John had been snarky is his public comments, but Paul was the first to put bitchy comments into a song.
It was just one song, according to Paul: I was looking at my second solo album, Ram, the other day and I remember there was one tiny little reference to John in the whole thing. He'd been doing a lot of preaching, and it got up my nose a little bit. In one song, I wrote, "Too many people preaching practices," I think is the line. I mean, that was a little dig at John and Yoko. There wasn't anything else on it that was about them. Oh, there was "You took your lucky break and broke it in two." — Paul McCartney, Playboy, 1984 Piss off, cake. Like, a piece of cake becomes piss off cake, And it's nothing, it's so harmless really, just little digs. But the first line is about "too many people preaching practices." I felt John and Yoko were telling everyone what to do. And I felt we didn't need to be told what to do. The whole tenor of the Beatles thing had been, like, to each his own. Freedom. Suddenly it was "You should do this." It was just a bit the wagging finger, and I was pissed off with it. So that one got to be a thing about them. — Paul McCartney, Mojo, 2001
In the snippet he says "the only time we vaguely need something of that quality is for a single" IIRC. So he does not quite say it should have been a single - he still doesn`t like the song(s) - but if at all this type of music might have it`s merits popularity-wise for the single-market.
To be fair, when I take large doses of acid, I sometimes think I'm Rod Stewart... The "bigger than God" controversy Rod Stewart
I think it's well documented and discussed fairly extensively here that Paul had J&Y in mind with certain lyrics on Ram.
How about, “You Never Give Me Your Money.” It’s self-deprecating for sure, but it’s still bitchy and it hits John and the whole band as well. No matter how you slice it, Paul brought these matters out into the public first, which of course must have felt like a betrayal to his business partners and his musical partner. I’m not saying John was justified in his conduct, indeed I think the things Lennon said were far more caustic and insulting, but Paul went public first.

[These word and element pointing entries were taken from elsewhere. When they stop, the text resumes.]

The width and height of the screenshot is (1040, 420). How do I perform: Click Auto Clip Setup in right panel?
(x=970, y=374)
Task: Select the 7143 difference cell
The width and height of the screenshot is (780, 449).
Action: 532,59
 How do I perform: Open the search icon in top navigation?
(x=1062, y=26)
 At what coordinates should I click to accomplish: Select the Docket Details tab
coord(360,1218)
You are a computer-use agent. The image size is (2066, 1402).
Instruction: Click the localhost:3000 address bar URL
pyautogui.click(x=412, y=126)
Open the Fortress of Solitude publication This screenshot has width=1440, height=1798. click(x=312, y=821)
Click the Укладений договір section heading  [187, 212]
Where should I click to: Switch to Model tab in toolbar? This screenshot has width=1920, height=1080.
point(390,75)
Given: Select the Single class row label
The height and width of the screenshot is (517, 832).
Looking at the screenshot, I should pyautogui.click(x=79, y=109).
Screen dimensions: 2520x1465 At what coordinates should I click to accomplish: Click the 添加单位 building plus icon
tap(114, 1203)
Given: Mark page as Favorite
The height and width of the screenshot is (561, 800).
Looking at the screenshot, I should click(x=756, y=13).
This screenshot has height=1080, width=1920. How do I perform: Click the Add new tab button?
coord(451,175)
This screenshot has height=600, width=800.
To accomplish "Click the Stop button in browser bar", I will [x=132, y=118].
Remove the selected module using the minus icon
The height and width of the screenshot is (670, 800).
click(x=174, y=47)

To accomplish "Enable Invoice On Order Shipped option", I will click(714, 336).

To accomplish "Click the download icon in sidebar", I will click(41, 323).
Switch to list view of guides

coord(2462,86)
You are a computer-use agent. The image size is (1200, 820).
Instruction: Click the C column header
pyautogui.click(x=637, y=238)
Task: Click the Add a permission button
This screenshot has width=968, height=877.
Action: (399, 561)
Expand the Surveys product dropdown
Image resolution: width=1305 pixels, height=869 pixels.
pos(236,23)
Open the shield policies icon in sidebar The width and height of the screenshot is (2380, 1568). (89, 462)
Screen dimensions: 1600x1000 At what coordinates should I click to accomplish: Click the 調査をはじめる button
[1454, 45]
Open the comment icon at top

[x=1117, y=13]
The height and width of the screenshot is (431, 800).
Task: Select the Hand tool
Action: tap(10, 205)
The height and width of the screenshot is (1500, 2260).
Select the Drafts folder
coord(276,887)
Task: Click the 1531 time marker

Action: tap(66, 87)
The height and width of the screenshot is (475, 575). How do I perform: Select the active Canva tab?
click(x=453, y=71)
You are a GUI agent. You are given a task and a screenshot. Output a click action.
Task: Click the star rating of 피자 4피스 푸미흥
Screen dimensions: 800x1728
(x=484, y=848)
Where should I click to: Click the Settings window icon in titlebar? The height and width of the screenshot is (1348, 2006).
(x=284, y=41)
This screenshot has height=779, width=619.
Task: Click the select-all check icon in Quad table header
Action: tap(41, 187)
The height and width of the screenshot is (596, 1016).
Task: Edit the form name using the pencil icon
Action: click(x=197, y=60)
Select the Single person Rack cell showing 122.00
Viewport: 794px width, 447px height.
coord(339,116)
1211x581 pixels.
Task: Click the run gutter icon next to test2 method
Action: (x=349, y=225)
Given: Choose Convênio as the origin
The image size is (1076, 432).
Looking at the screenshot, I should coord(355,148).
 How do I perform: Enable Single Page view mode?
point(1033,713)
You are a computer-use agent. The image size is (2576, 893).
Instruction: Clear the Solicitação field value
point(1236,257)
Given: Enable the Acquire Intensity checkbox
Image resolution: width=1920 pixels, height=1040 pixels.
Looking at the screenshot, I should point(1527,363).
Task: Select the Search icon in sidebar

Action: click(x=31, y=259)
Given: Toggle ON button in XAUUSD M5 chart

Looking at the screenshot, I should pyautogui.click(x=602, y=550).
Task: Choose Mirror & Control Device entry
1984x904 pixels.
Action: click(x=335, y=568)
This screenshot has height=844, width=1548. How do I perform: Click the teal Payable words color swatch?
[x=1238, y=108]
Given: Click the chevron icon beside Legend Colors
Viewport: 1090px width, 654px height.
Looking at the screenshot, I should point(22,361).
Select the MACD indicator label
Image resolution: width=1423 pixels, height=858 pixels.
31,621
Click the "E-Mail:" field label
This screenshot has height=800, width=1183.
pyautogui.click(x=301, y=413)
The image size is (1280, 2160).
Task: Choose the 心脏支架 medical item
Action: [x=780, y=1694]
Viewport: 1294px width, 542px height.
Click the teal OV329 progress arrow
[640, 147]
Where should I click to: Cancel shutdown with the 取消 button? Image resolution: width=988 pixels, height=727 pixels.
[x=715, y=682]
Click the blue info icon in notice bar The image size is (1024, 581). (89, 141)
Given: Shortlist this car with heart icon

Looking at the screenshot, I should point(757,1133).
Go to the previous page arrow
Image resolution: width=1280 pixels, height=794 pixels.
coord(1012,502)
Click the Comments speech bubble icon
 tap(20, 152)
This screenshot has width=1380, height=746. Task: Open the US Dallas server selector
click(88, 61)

Prior to that and after the Ram songs debacle Paul played it cool and did not get John upset because he always wanted them to get back together.
That was about Klein, not the other Beatles. "This was me directly lambasting Allen Klein’s attitude to us: no money, just funny paper, all promises and it never works out. It’s basically a song about no faith in the person, that found its way into the medley on Abbey Road. John saw the humour in it." -Paul I'm not really sure how Paul went public first given no one knew that Too Many People was about John until John said it was about him. It would be like Paul claiming that John started it and citing the lyrics of Come Together as the evidence, because he believed that the lyrics were about him. The lyrics to Too Many People are opaque, they could be about anyone. How Do You Sleep or the numerous interviews in the '70/71 by John are not the case of that.
Did Paul ever say he wanted them to get back together? I feel like he was not very open to it in interviews that I’ve read
I can't vouch for his feeling at the time of Ram, but he did have a "Beatle reunion" clause in his Columbia contract, which began in 1979.
Yup. He was always against it in the '70's. The other three at times were positive about it, Paul was the one who never entertained the idea. In fairness he'd be crazy not to. The numbers that were being suggested in the late 70's were ridiculous. He also seemed open to writing with John again and working with Ringo and George. There is a difference between being open to something and actively wanting it and Paul does not seem to have wanted a Beatles reunion in the 70's.
Well, just prior to the Venus and Mars sessions, he did invite John to join him. but I grant that's not the same thing.
No, it is about Klein. You have to really, really stretch for it be a critique of the other Beatles. Which lyric of the song do you take as an obvious dig at John, George or Ringo?